Plus it’s taken time away from my vital Shoe Shopping In Mexico project, which, hand to God involved this exchange:
Me:”So where would I find the closest thing to a Neiman Marcus here?”
Hotel Developer, laughing hollowly into my bosoms “…Sears.”
I’m looking for shoes because despite being assured I could wear heels to meet Hot Latin Boy’s mother, now apparently that isn’t such a great idea. Whatever. Normally I would just wear heels anyway, but recently I’ve started feeling a bit odd standing a foot over both the hoi and a vast majority of the polloi as well.
I don’t feel weird being fat. I’m certainly not the only fattyfattytwobyfour (or whatever it is in metric) in Baja, but it just seems like I’m built on an entirely separate scale and it’s disarming.
Speaking of disarming, some of the fellas from Hot Latin Boy’s club took their assorted wives and girlfriends out to Puerto Nuevo for lobster last night and on the way back we had to stop through a military checkpoint. I’d taken off my shoes so had to shimmy back into five inches of kid suede while a man whose machine gun was nearly as big as he was –at about 4’11”– poked and prodded through my personal belongings, including a bag containing my *ahem* Lady’s Companion. AWKWARD.

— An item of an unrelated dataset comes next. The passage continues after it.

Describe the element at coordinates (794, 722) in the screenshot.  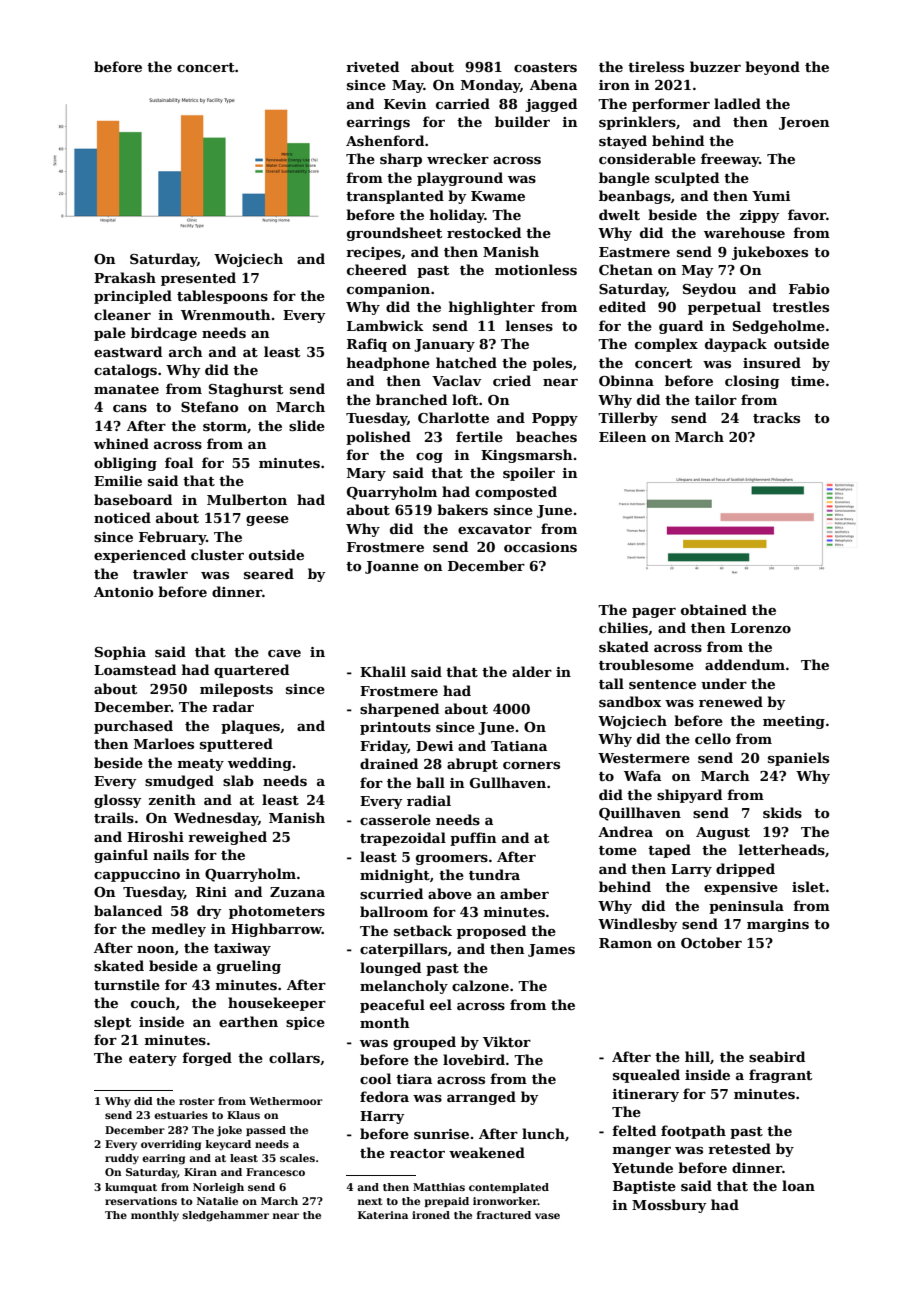
I see `meeting` at that location.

I can’t be the only one who’s had this experience –the feeling tall part, not the battery operated gentleman caller witnessed by a short Mexican dude with a fully automatic weapon the size of a donkey part (heh. donkey part.)– so, how long does it last? I’m rarely abashed or even daunted, but any words of wisdom from those who have passed (being sure to watch your head on the door jamb) before.